In the 21st century Bridport's arts scene has contributed to the town becoming increasingly popular with people from outside the locality. It has an arts centre, theatre, library, cinema and museum, and several annual events. It features as Port Bredy in the fictional Wessex of Thomas Hardy's novels.
Bridport's origins are Saxon. During the reign of King Alfred it became one of the four most important settlements in Dorset – the other three being Dorchester, Shaftesbury and Wareham – with the construction of fortifications and establishment of a mint.
Bridport's name probably derives from another location nearby. In the early 10th century the Burghal Hidage recorded the existence of a fortified centre or burh in this area, called 'Brydian', which is generally accepted as referring to Bridport. 'Brydian' means 'place at the (River) Bride', and this name may have come from an earlier burh in the Bride Valley a few miles to the east, which perhaps was abandoned or not completed in favour of the harbour site at Bridport. A probable location for an earlier burh is at Littlebredy. In 1086 the Domesday Book recorded that the town was called 'Brideport'; 'port' is Old English for a market town, thus 'Brideport' may have described the market town belonging to or associated with Bredy. At a later date, in a reversal of a more typical derivation, the town lent its name to the river on which it stood; previously this had been the River Wooth, but it became the River Brit.

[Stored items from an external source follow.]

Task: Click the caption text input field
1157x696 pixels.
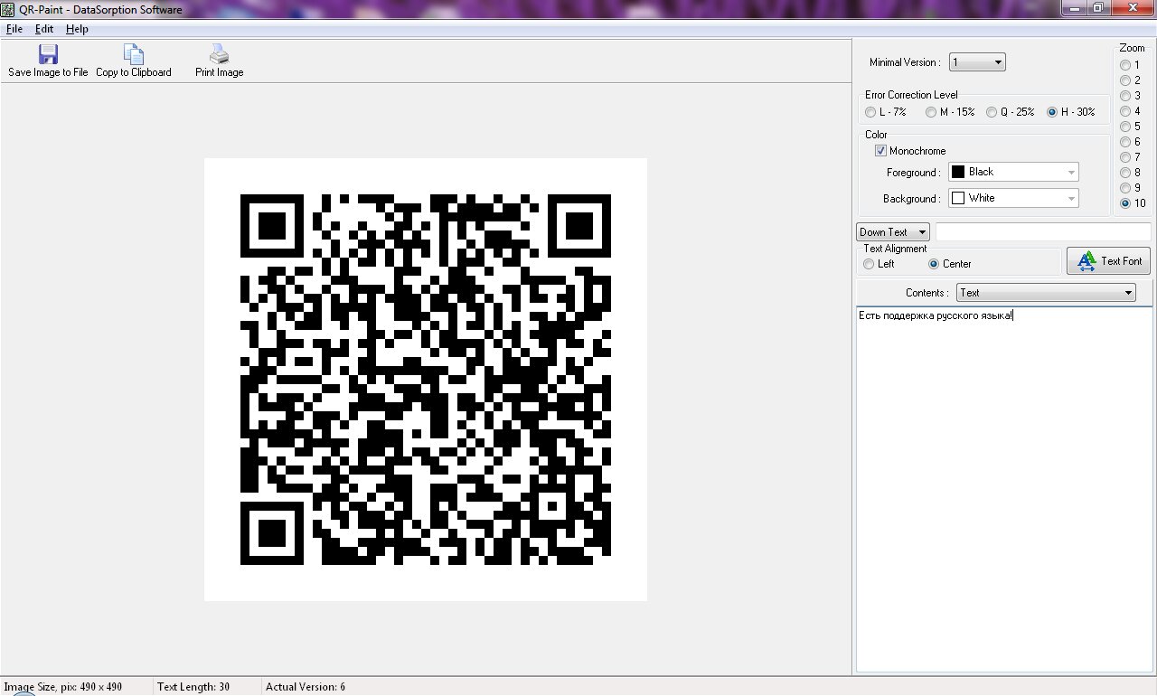Action: [1042, 232]
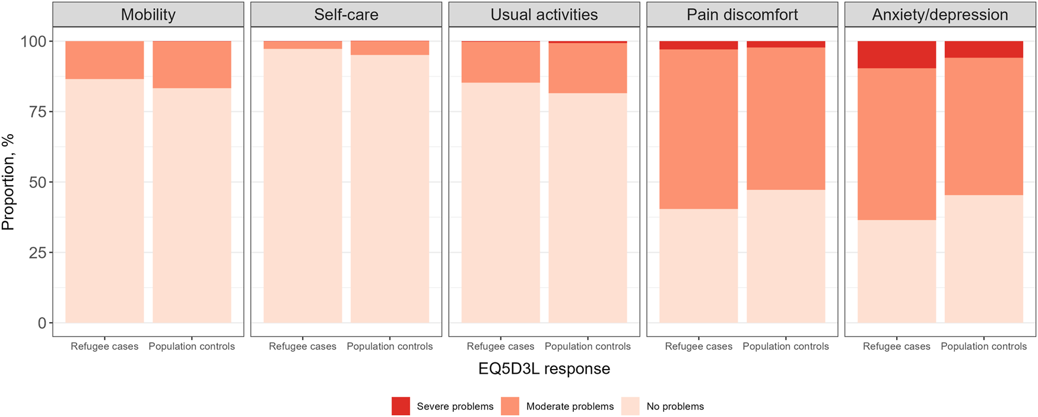
Task: Click the Severe problems legend color swatch
Action: 401,406
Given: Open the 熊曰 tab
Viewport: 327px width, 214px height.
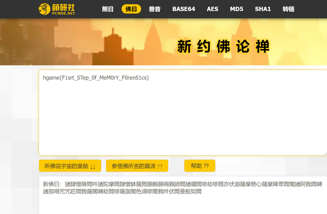Looking at the screenshot, I should tap(108, 9).
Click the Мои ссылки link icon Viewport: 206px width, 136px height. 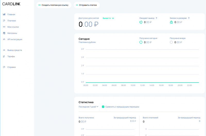(4, 27)
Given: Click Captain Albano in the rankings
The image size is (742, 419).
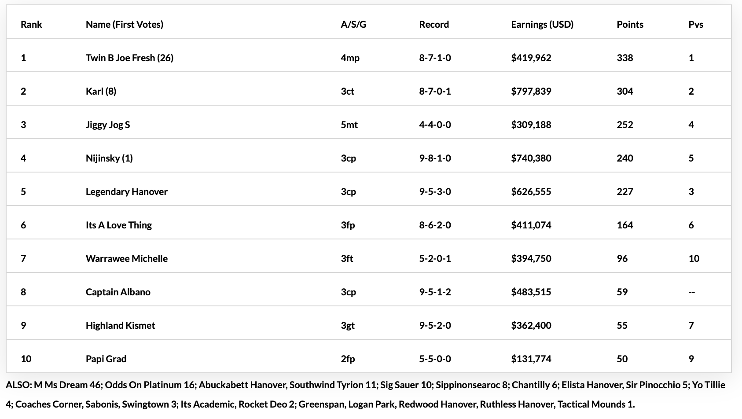Looking at the screenshot, I should click(x=118, y=292).
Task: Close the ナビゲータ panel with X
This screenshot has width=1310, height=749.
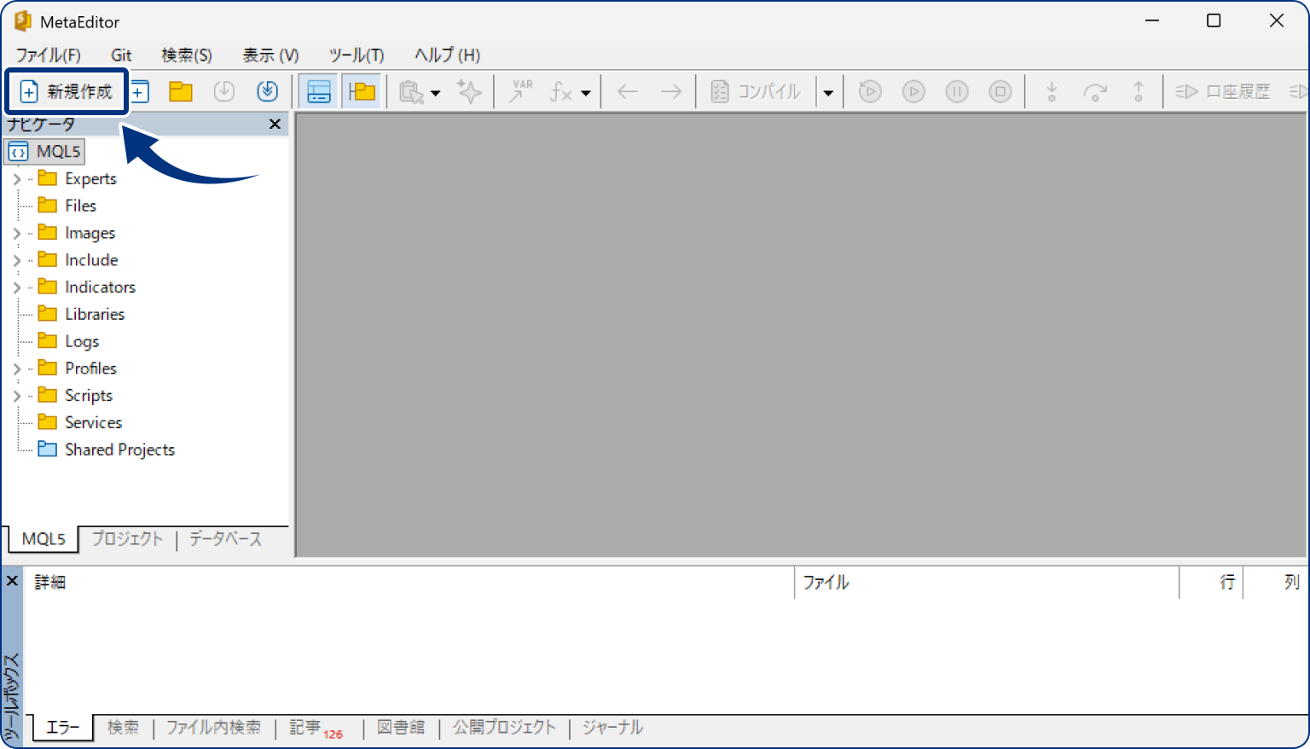Action: [x=275, y=125]
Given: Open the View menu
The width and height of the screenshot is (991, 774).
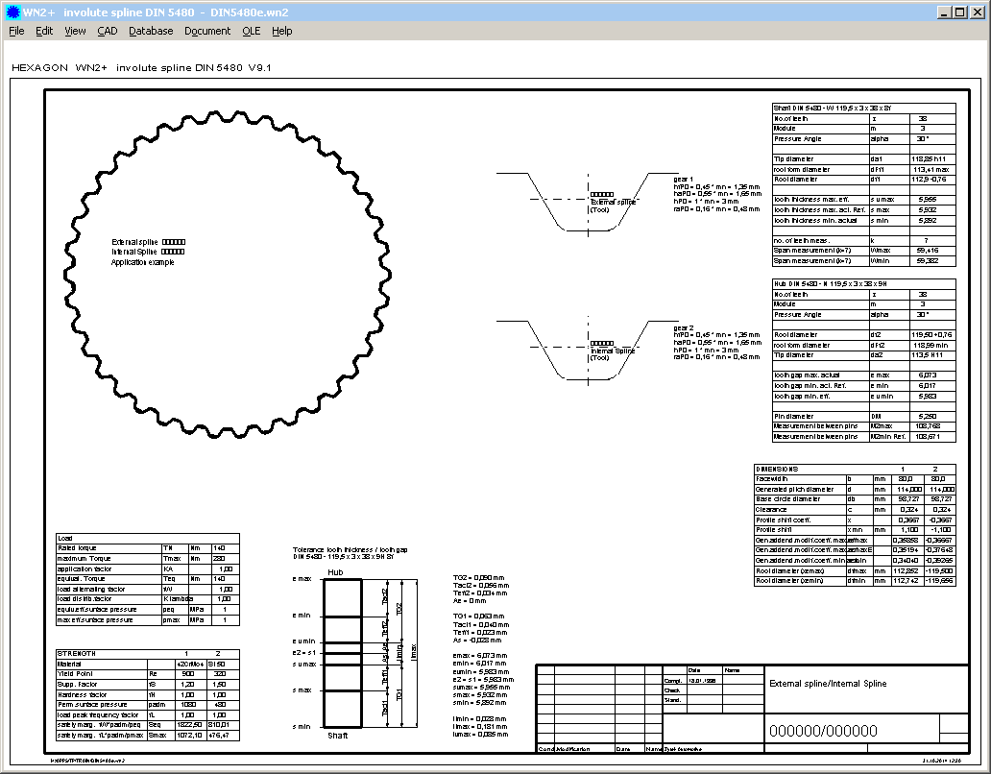Looking at the screenshot, I should point(75,31).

Since the Middle Ages Bridport has been associated with the production of rope and nets. The raw materials for this industry, flax and hemp, used to be grown in the surrounding countryside, though they were superseded in modern times by artificial fibres such as nylon. Bridport's main street is particularly wide due to it previously having been used to dry the ropes, after they had been spun in long gardens behind the houses. Ropes for gallows used to be made in the town, hence the phrase "stabbed with a Bridport dagger" being used to describe a hanging.
Many buildings in Bridport, particularly in the main street, date from the 18th century. The town hall was built in 1785-6, with its clock tower and cupola added about twenty years later. Older buildings can be found in South Street, and include the 13th-century St. Mary's parish church, the 14th-century chantry and the 16th-century Bridport Museum.

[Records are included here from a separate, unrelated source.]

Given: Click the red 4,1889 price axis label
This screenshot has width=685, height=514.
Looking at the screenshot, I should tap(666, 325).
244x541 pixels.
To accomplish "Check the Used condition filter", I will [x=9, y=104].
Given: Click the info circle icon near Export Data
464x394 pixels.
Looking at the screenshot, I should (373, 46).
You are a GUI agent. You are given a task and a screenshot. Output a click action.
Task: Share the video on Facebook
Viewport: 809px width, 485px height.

Bridport lies in the county of Dorset in South West England, in the West Dorset administrative district about 14 miles (23 km) west of Dorchester, 15.5 miles (25 km) SSW of Yeovil, 33 miles (53 km) east of Exeter and 1.5 miles (2.4 km) inland from the English Channel at West Bay. The town centre lies at an altitude of 10–15 metres (33–49 ft) and is sited between the small River Brit and its tributary the Asker, about 0.5 miles (0.8 km) north of their confluence. Another small tributary, the River Simene, also joins the Brit to the west of the town centre.
Bridport is composed of several small suburban districts, some of which used to be separate villages. These suburban districts include Allington, Skilling, Coneygar, Bothenhampton, Bradpole, Court Orchard and St Andrew's Well. Bothenhampton in particular is still regarded by locals as a separate village. One and a half miles from the town centre and within the town's boundary lies West Bay, a small fishing harbour known as Bridport Harbour until the arrival of the railway. At that time it was "rebranded" to its current name to make it sound more attractive.

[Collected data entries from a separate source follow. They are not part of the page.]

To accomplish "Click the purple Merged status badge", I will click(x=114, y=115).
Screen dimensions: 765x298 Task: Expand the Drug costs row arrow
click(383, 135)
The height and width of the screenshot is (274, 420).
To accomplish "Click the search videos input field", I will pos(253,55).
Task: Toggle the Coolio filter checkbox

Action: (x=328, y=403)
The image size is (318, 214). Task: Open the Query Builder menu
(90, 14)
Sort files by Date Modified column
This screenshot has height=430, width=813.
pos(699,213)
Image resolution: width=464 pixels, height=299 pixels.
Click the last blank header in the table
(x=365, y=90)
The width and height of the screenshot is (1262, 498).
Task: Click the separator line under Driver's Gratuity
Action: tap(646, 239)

Bridport is situated close to the Jurassic Coast World Heritage Site and the western end of Chesil Beach. The loose clay cliffs in the area have abundant fossils, which attract fossil hunters. The town's most notable landmark is the conical Colmers Hill, its distinctive shape and small clump of summit trees being very noticeable from West Street.
The built-up area of Bridport extends into the neighbouring parishes of Allington, Bradpole and Bothenhampton, as well as covering Bridport parish. In the 2011 census the population of these four parishes was 13,568. The 2012 mid-year estimate of the population of Bridport's built-up area is 14,697.
The change in the population of Bridport parish only over preceding decades—not including neighbouring parishes—is shown in the table below.
|Historic Population of Bridport Parish|
|Source:Dorset County Council|
Bridport has some light industry, most notably Palmer's Brewery (JC & RH Palmer Ltd) which, under various aliases, owns other property in the town and which recently celebrated its bicentennial. Other established companies include AmSafe Bridport, successors to the old firm of Bridport-Gundry. AmSafe’s aviation products can be found on most commercial aircraft, including seat belts, restraints, cargo and barrier nets, tie-downs, and cabin interior textiles.
Other companies include Curtiss Wright and Edwards Sports. Amsafe and Edwards Sports are the main survivors of Bridport's 750-year-old rope and net making history. Even today, the goal nets of any major football championships are likely to have been made in Bridport as would be the tennis nets, the wooden posts and the umpire's chair at Wimbledon.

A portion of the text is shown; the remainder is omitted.